[Extracted entries]
▼▼▼

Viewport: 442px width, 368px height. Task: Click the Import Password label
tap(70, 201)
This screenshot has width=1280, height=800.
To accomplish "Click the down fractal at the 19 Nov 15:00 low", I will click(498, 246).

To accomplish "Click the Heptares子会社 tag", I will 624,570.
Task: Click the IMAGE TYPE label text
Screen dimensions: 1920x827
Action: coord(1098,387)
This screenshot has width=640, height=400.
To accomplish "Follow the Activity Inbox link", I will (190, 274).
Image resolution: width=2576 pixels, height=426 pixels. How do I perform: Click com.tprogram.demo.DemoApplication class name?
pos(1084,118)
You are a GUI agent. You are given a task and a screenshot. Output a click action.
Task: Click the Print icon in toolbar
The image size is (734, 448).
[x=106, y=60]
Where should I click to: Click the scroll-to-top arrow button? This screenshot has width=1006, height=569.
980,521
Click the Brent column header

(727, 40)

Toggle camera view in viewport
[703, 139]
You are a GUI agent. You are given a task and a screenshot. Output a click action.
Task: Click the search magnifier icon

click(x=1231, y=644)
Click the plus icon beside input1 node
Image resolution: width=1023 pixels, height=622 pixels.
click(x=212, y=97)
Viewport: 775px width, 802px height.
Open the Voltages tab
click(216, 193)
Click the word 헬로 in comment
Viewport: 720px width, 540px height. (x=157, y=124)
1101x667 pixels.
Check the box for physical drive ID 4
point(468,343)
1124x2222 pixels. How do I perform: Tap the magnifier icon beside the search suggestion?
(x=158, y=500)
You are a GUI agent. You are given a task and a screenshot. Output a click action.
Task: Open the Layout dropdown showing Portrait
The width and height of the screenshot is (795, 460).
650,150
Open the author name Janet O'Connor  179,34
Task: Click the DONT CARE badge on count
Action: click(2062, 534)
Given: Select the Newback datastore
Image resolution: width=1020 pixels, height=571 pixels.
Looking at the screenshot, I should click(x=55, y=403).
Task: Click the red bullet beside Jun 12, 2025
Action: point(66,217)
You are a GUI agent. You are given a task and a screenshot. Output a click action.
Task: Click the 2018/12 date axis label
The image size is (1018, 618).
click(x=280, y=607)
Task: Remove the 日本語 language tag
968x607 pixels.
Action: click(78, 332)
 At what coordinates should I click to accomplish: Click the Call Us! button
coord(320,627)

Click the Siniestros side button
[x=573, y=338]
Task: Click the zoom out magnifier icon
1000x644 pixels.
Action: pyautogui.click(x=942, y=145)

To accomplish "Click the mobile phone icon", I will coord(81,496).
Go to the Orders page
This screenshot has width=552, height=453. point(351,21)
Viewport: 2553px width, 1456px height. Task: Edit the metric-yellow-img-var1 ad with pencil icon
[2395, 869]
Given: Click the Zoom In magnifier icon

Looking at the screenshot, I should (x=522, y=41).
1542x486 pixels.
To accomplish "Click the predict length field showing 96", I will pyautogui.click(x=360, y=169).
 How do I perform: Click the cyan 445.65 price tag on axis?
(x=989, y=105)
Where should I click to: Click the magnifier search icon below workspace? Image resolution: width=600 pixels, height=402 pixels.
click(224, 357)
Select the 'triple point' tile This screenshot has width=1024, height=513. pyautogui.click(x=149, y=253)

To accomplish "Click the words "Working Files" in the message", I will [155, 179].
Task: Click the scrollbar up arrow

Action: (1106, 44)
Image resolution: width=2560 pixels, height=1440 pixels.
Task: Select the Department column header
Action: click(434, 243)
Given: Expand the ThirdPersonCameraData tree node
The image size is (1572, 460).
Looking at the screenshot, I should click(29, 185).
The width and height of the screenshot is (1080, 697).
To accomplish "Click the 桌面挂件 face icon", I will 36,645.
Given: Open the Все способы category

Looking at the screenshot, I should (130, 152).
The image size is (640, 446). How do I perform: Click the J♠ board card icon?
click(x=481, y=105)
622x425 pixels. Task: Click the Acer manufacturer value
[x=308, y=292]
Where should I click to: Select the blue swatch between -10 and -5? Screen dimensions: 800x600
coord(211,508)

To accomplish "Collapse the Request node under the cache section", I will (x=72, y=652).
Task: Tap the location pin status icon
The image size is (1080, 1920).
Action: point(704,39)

▲▲▲

[About this exercise]
The records above are to be printed out again exactly, without omission.

[Result of this task]
Viewport: 442px width, 368px height. Task: Click the Import Password label
tap(70, 201)
This screenshot has width=1280, height=800.
To accomplish "Click the down fractal at the 19 Nov 15:00 low", I will click(498, 246).

To accomplish "Click the Heptares子会社 tag", I will 624,570.
Task: Click the IMAGE TYPE label text
Screen dimensions: 1920x827
Action: coord(1098,387)
This screenshot has width=640, height=400.
To accomplish "Follow the Activity Inbox link", I will (190, 274).
Image resolution: width=2576 pixels, height=426 pixels. How do I perform: Click com.tprogram.demo.DemoApplication class name?
pos(1084,118)
You are a GUI agent. You are given a task and a screenshot. Output a click action.
Task: Click the Print icon in toolbar
The image size is (734, 448).
[x=106, y=60]
Where should I click to: Click the scroll-to-top arrow button? This screenshot has width=1006, height=569.
980,521
Click the Brent column header

(727, 40)

Toggle camera view in viewport
[703, 139]
You are a GUI agent. You are given a task and a screenshot. Output a click action.
Task: Click the search magnifier icon

click(x=1231, y=644)
Click the plus icon beside input1 node
Image resolution: width=1023 pixels, height=622 pixels.
click(x=212, y=97)
Viewport: 775px width, 802px height.
Open the Voltages tab
click(216, 193)
Click the word 헬로 in comment
Viewport: 720px width, 540px height. (x=157, y=124)
1101x667 pixels.
Check the box for physical drive ID 4
point(468,343)
1124x2222 pixels. How do I perform: Tap the magnifier icon beside the search suggestion?
(x=158, y=500)
You are a GUI agent. You are given a task and a screenshot. Output a click action.
Task: Open the Layout dropdown showing Portrait
The width and height of the screenshot is (795, 460).
650,150
Open the author name Janet O'Connor  179,34
Task: Click the DONT CARE badge on count
Action: click(2062, 534)
Given: Select the Newback datastore
Image resolution: width=1020 pixels, height=571 pixels.
Looking at the screenshot, I should click(x=55, y=403).
Task: Click the red bullet beside Jun 12, 2025
Action: point(66,217)
You are a GUI agent. You are given a task and a screenshot. Output a click action.
Task: Click the 2018/12 date axis label
The image size is (1018, 618).
click(x=280, y=607)
Task: Remove the 日本語 language tag
968x607 pixels.
Action: click(78, 332)
 At what coordinates should I click to accomplish: Click the Call Us! button
coord(320,627)

Click the Siniestros side button
[x=573, y=338]
Task: Click the zoom out magnifier icon
1000x644 pixels.
Action: pyautogui.click(x=942, y=145)

To accomplish "Click the mobile phone icon", I will coord(81,496).
Go to the Orders page
This screenshot has width=552, height=453. point(351,21)
Viewport: 2553px width, 1456px height. Task: Edit the metric-yellow-img-var1 ad with pencil icon
[2395, 869]
Given: Click the Zoom In magnifier icon

Looking at the screenshot, I should (x=522, y=41).
1542x486 pixels.
To accomplish "Click the predict length field showing 96", I will pyautogui.click(x=360, y=169).
 How do I perform: Click the cyan 445.65 price tag on axis?
(x=989, y=105)
Where should I click to: Click the magnifier search icon below workspace? Image resolution: width=600 pixels, height=402 pixels.
click(224, 357)
Select the 'triple point' tile This screenshot has width=1024, height=513. pyautogui.click(x=149, y=253)

To accomplish "Click the words "Working Files" in the message", I will [155, 179].
Task: Click the scrollbar up arrow

Action: (1106, 44)
Image resolution: width=2560 pixels, height=1440 pixels.
Task: Select the Department column header
Action: click(434, 243)
Given: Expand the ThirdPersonCameraData tree node
The image size is (1572, 460).
Looking at the screenshot, I should click(29, 185).
The width and height of the screenshot is (1080, 697).
To accomplish "Click the 桌面挂件 face icon", I will 36,645.
Given: Open the Все способы category

Looking at the screenshot, I should (130, 152).
The image size is (640, 446). How do I perform: Click the J♠ board card icon?
click(x=481, y=105)
622x425 pixels. Task: Click the Acer manufacturer value
[x=308, y=292]
Where should I click to: Select the blue swatch between -10 and -5? Screen dimensions: 800x600
coord(211,508)

To accomplish "Collapse the Request node under the cache section", I will (x=72, y=652).
Task: Tap the location pin status icon
The image size is (1080, 1920).
Action: point(704,39)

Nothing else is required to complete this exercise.